LIMA, Peru — Argentina president Cristina Kirchner’s cancer surgery today has been declared a success.
Kirchner, 58, was diagnosed with papillary thyroid carcinoma last month, although her doctors believed they had detected the disease in the early stages and predicted a full recovery.
Today, she went under general anesthesia at Buenos Aires’ Austral Hospital in what doctors anticipated would be a single, simple procedure to remove all cancerous tissue.
After the surgery, the hospital released a statement saying that it had been realized “without any problem or complication." It added that Kirchner was expected to be discharged in 72 hours.

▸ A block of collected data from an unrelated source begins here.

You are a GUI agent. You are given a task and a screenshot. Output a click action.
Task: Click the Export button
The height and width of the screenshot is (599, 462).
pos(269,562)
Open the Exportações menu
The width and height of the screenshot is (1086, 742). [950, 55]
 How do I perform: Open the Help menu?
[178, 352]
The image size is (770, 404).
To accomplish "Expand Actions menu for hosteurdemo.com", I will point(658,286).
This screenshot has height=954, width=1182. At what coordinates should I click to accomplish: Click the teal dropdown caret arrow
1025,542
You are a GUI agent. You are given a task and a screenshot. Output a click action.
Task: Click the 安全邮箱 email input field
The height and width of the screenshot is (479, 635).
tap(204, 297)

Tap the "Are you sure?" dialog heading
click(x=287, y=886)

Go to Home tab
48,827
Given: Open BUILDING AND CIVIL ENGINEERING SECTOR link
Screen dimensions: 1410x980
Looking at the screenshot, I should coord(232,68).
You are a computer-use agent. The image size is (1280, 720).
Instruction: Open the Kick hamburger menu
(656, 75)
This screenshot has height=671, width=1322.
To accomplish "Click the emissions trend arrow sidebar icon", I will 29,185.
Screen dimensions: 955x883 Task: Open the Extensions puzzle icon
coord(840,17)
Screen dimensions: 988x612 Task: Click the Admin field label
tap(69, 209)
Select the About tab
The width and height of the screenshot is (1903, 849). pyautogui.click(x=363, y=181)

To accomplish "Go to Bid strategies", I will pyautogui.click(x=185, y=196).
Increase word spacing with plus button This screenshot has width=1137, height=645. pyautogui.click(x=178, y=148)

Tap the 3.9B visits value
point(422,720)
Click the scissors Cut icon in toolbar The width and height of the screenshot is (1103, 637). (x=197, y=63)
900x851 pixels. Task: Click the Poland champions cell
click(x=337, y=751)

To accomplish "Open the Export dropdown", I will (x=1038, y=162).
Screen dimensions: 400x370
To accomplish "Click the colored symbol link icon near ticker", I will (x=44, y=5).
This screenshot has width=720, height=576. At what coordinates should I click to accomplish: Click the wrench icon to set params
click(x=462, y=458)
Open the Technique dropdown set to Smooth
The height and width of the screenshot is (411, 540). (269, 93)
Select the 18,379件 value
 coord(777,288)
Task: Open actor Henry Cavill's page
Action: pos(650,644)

Read more: Kirchner reelected
“During the procedure, which lasted around three-and-a-half hours, a total thyroidectomy was realized in line with the pre-established plan, with the patient showing a good immediate post-operative recovery,” the statement concluded.
Kirchner was being accompanied by her mother and two children, who were present as she awoke from the anesthetic, hospital sources added.
Her vice president, Amado Boudou, an electric-guitar playing, Harley Davidson-riding former economy minister, was named acting president for 20 days, although Kirchner is expected to return to office before that period ends.
The cancer diagnosis came at the end of a turbulent 15 months for Kirchner.
In October 2010, her husband, former president Nestor Kirchner, 61, died suddenly from a massive heart attack. He had been widely expected to run in – and win – the October 2011 presidential elections.
Instead, his wife ran for a second term, winning by a landslide, and thus becoming the first Latin American woman to be reelected president.
That victory might have seemed highly improbable just a couple of years earlier. Despite helping halve the gap between rich and poor, and overseeing a booming economy as it bounced back from the 2000 debt crisis, her personal popularity had at one stage fallen below 30% during a tax revolt by farmers.
But as she was checked into the hospital yesterday (TUE), staff applauded. And outside the hospital, supporters displayed a mannequin of her late husband and cheered as news of the successful surgery spread.